WORK TASK -> Somewhere below is a line with "Missouri (50, 11)" and, later, a line with "[Tweet section] (538, 2392)"; repeat those two lines and all the lines between them, exactly as they are.

── PROVIDED RECORDS ──

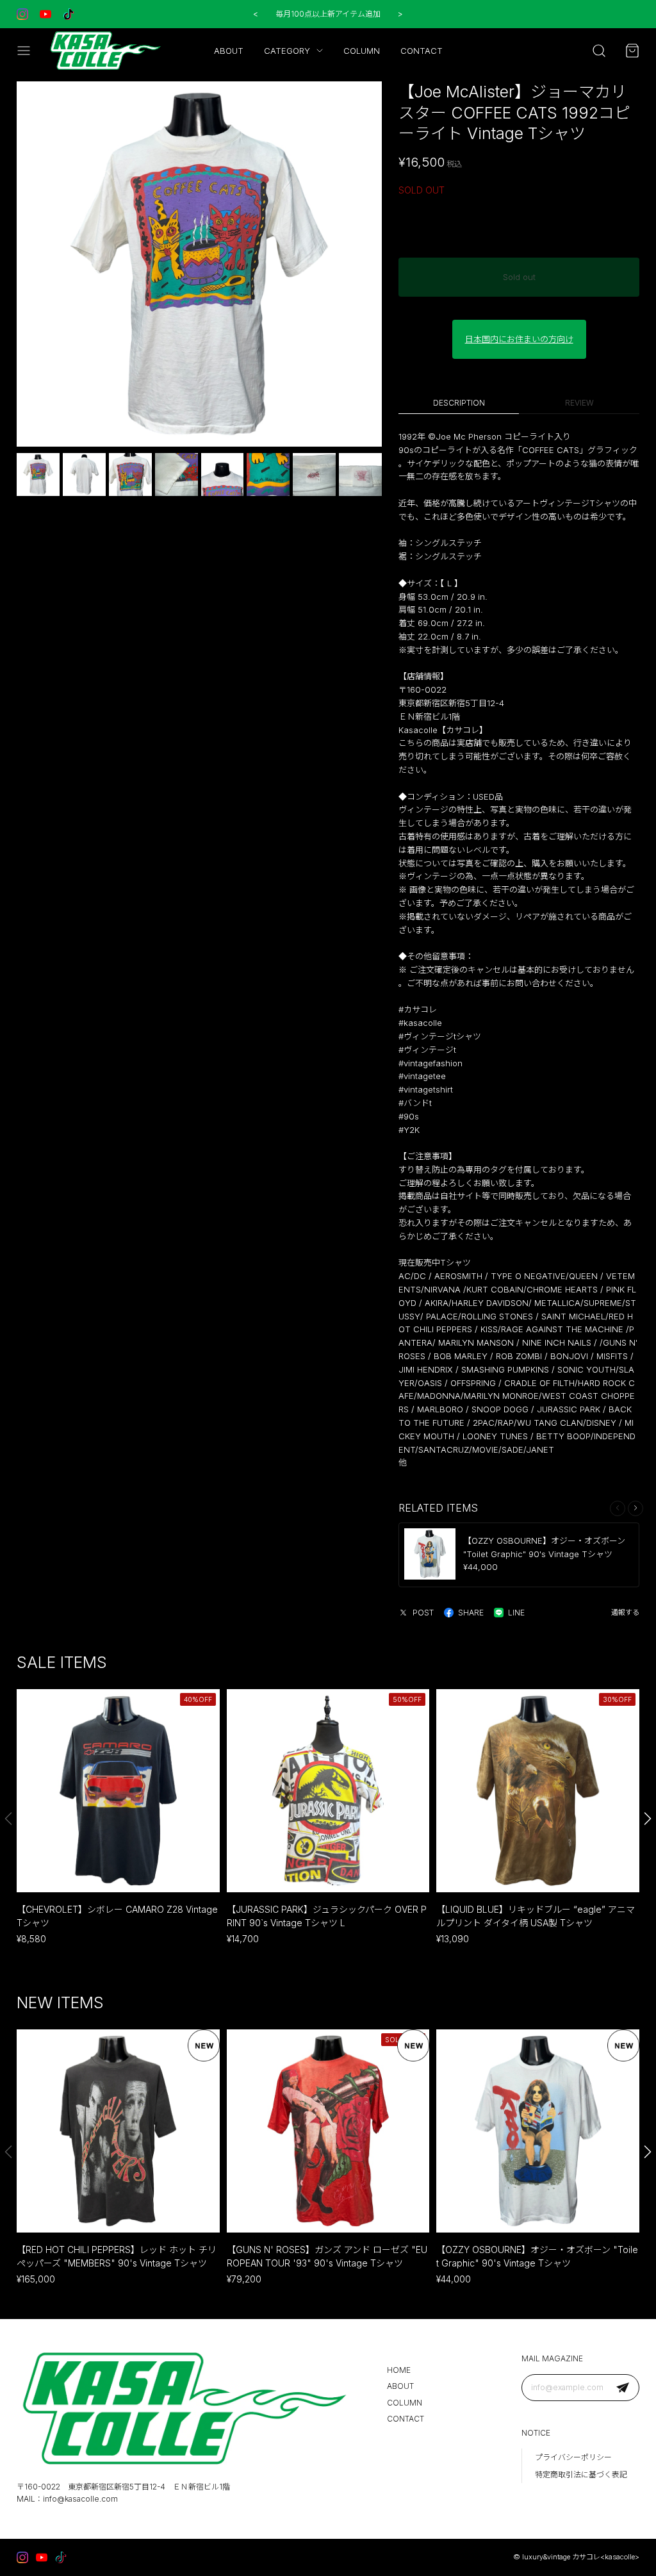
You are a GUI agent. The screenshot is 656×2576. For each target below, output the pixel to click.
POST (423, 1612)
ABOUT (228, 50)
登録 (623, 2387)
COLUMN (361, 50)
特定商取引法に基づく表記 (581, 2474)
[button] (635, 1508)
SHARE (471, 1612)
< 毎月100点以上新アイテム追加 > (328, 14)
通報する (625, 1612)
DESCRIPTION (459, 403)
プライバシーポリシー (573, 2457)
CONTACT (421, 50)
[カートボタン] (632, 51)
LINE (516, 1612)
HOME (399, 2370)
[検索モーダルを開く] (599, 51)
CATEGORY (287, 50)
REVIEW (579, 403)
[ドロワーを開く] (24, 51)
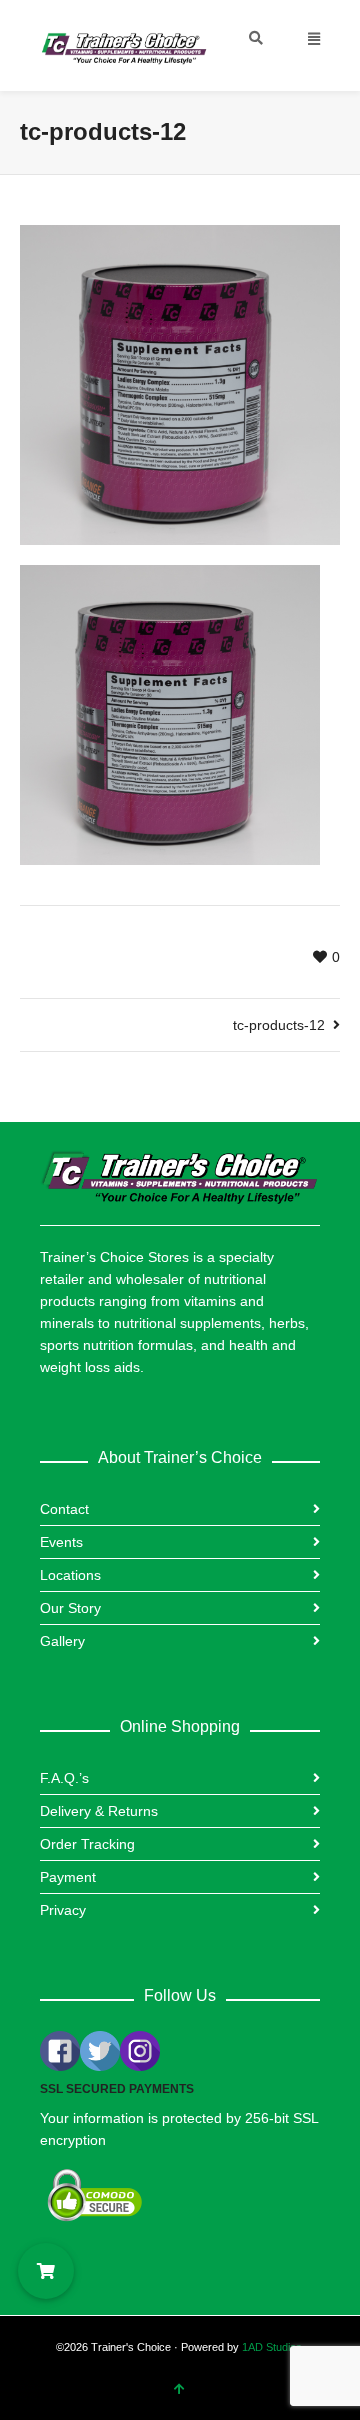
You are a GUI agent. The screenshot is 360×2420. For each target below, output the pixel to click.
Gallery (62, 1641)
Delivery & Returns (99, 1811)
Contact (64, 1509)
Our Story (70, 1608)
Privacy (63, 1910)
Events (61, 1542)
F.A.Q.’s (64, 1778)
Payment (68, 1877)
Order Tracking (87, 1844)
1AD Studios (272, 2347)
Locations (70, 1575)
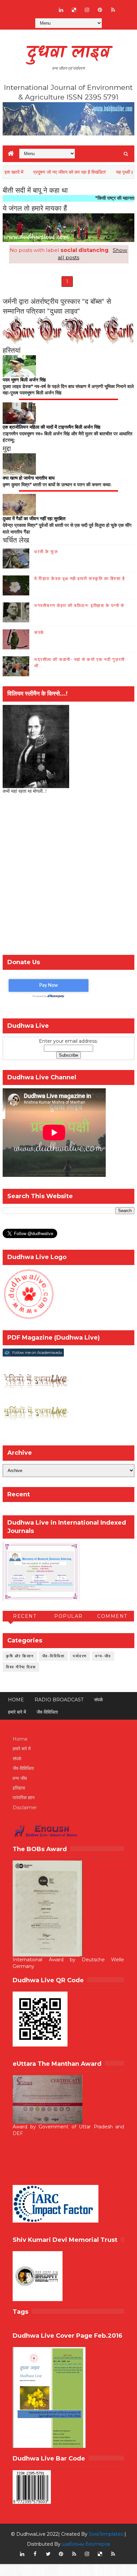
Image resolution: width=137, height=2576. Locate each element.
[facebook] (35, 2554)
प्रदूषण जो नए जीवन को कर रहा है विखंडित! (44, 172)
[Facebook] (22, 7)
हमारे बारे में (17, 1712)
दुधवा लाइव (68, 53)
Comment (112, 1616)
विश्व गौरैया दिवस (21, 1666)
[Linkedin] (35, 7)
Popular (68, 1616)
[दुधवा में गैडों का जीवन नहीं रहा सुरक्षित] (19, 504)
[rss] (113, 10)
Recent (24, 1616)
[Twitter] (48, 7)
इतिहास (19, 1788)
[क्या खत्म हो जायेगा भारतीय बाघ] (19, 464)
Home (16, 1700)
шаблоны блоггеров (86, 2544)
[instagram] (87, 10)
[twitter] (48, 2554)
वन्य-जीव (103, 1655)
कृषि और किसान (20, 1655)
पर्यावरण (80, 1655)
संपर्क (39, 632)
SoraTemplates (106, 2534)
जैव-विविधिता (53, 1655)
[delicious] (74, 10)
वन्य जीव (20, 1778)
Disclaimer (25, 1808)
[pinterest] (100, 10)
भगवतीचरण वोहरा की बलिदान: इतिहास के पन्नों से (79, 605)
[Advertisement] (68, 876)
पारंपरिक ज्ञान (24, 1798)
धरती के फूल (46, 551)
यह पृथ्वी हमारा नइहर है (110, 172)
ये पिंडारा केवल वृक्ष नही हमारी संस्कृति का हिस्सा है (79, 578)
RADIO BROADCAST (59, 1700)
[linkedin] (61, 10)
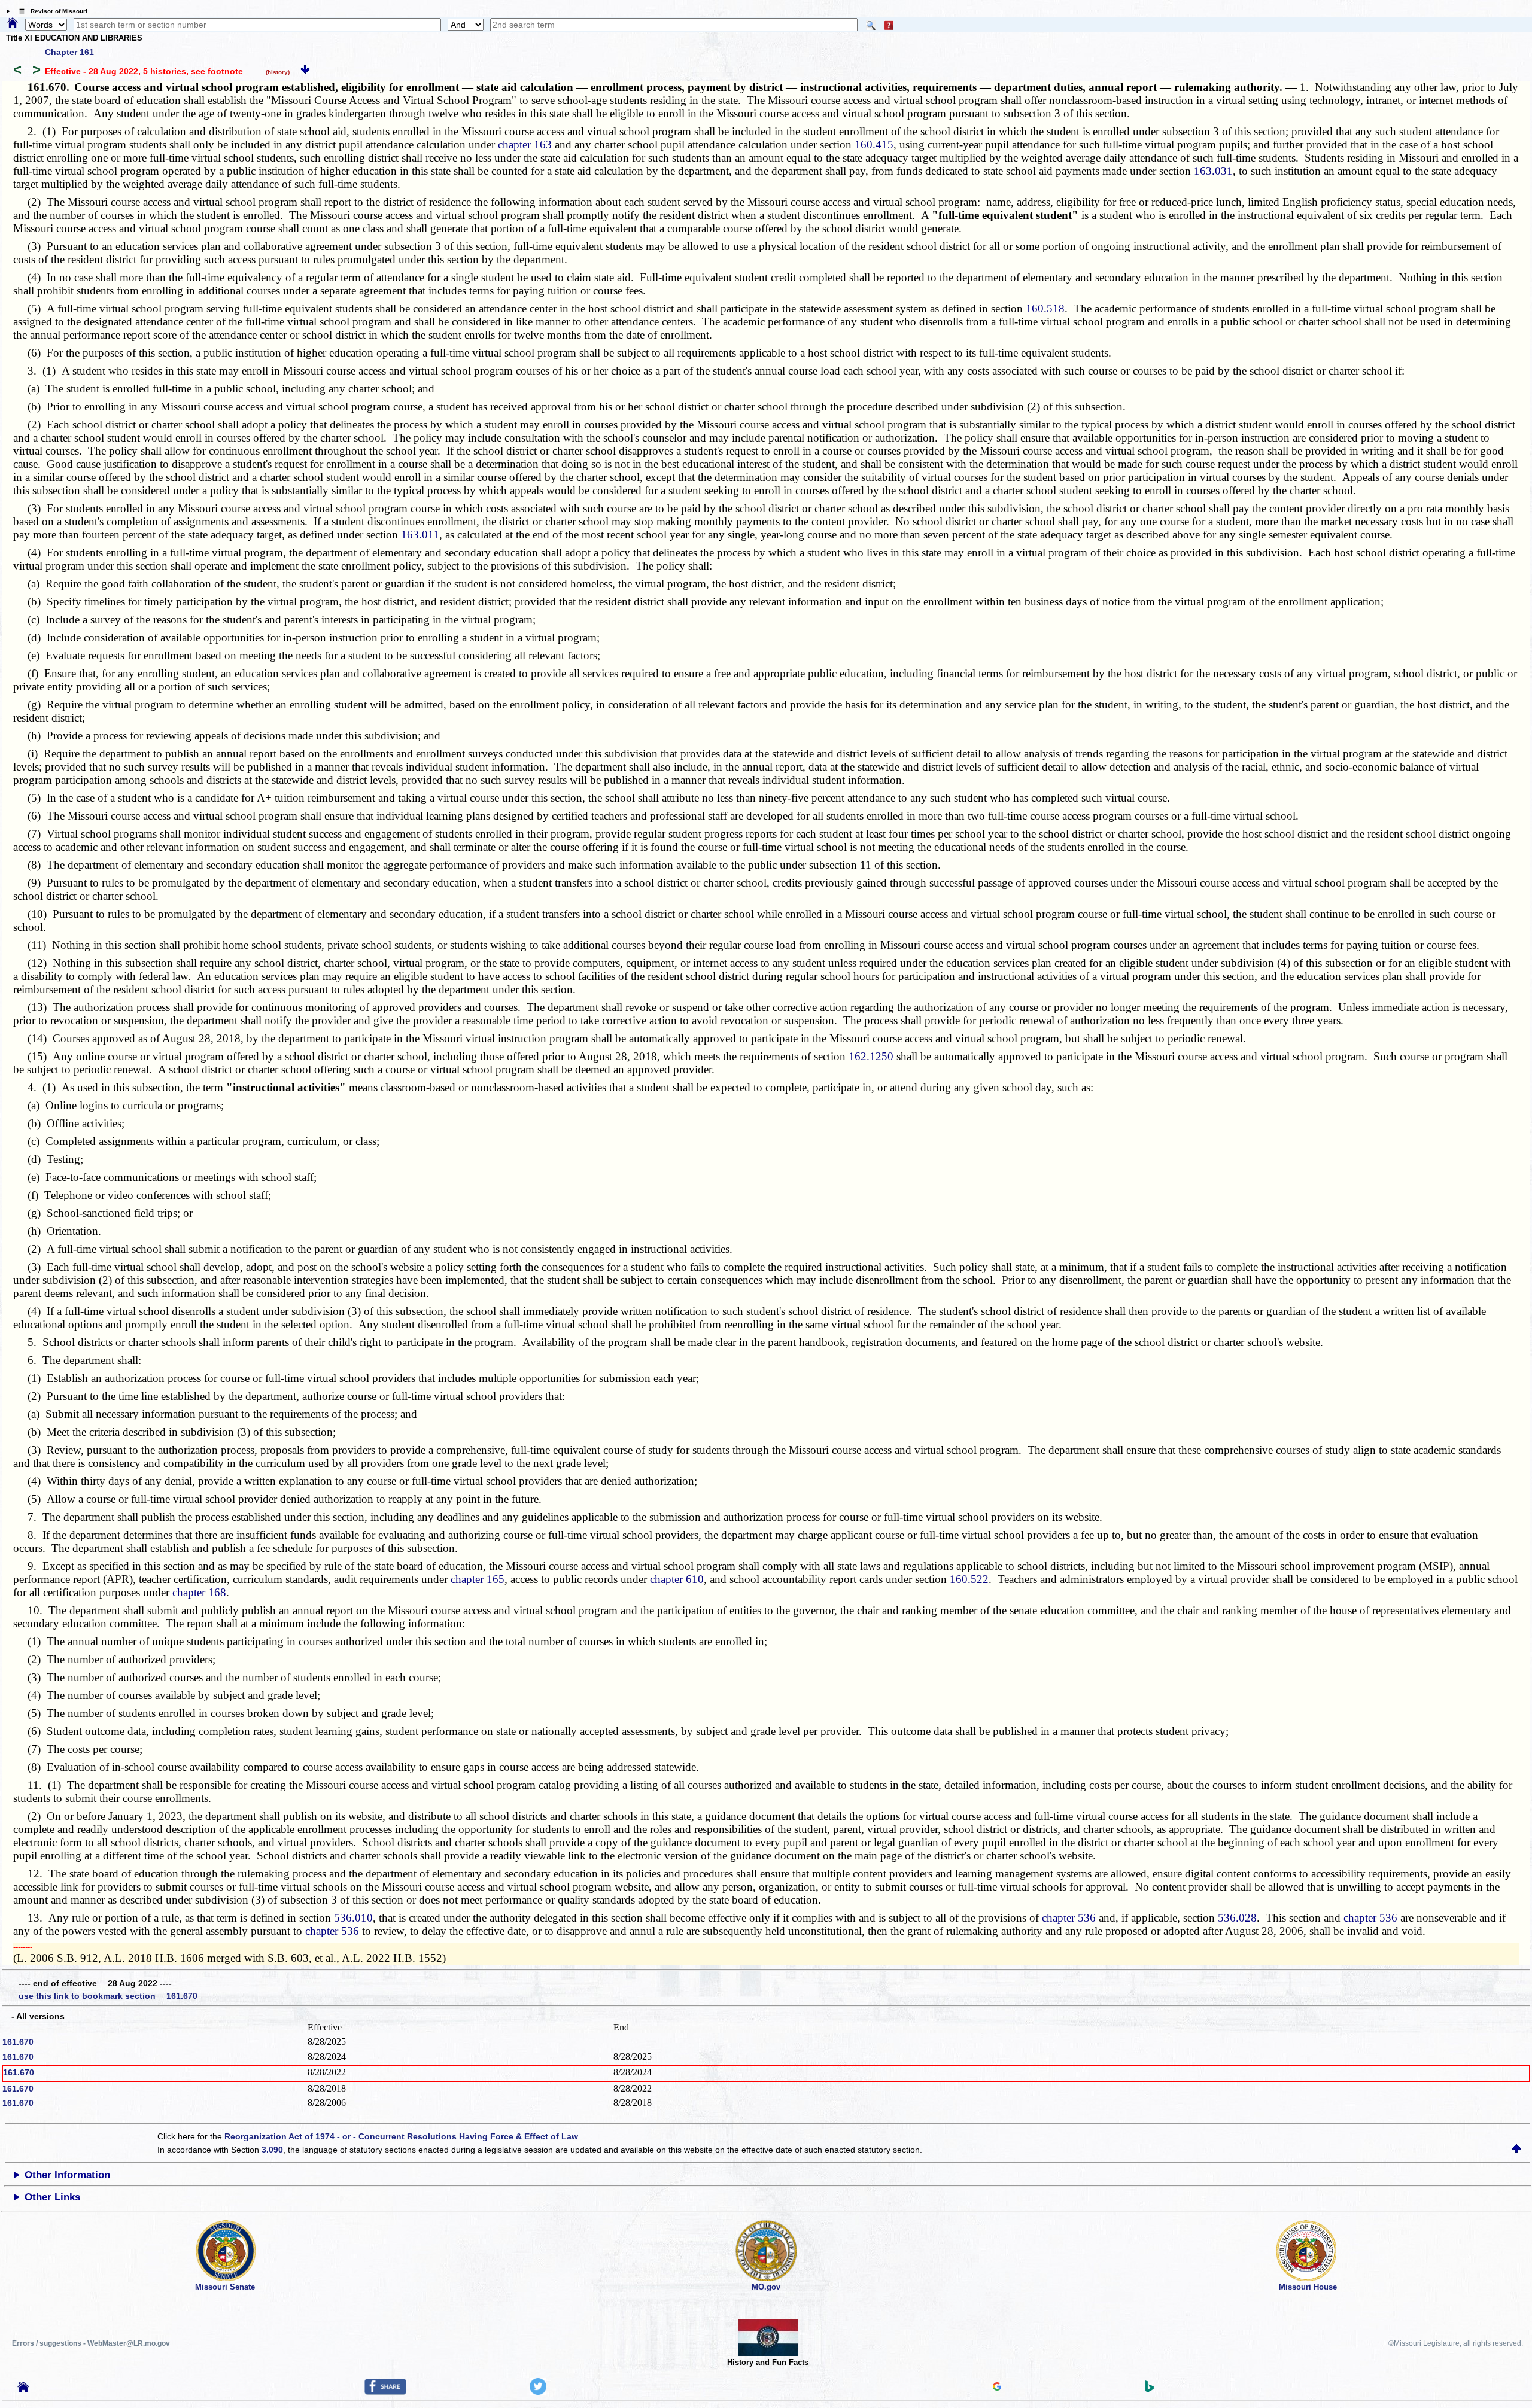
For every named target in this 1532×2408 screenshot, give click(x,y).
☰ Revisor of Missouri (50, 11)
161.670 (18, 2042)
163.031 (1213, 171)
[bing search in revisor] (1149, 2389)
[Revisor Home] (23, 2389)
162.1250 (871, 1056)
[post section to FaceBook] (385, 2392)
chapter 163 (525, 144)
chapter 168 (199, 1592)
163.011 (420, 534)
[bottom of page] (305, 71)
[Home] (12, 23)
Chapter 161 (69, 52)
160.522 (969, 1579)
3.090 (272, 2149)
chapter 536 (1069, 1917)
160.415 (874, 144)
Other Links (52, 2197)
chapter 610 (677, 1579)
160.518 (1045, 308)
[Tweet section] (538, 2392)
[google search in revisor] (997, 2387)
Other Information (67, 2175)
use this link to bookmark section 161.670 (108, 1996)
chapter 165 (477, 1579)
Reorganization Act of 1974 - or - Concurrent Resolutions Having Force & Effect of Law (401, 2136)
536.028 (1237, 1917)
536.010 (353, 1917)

───

EXERCISE OUTPUT ->
☰ Revisor of Missouri (50, 11)
161.670 (18, 2042)
163.031 (1213, 171)
[bing search in revisor] (1149, 2389)
[Revisor Home] (23, 2389)
162.1250 (871, 1056)
[post section to FaceBook] (385, 2392)
chapter 163 (525, 144)
chapter 168 (199, 1592)
163.011 (420, 534)
[bottom of page] (305, 71)
[Home] (12, 23)
Chapter 161 (69, 52)
160.522 (969, 1579)
3.090 (272, 2149)
chapter 536 (1069, 1917)
160.415 (874, 144)
Other Links (52, 2197)
chapter 610 (677, 1579)
160.518 (1045, 308)
[Tweet section] (538, 2392)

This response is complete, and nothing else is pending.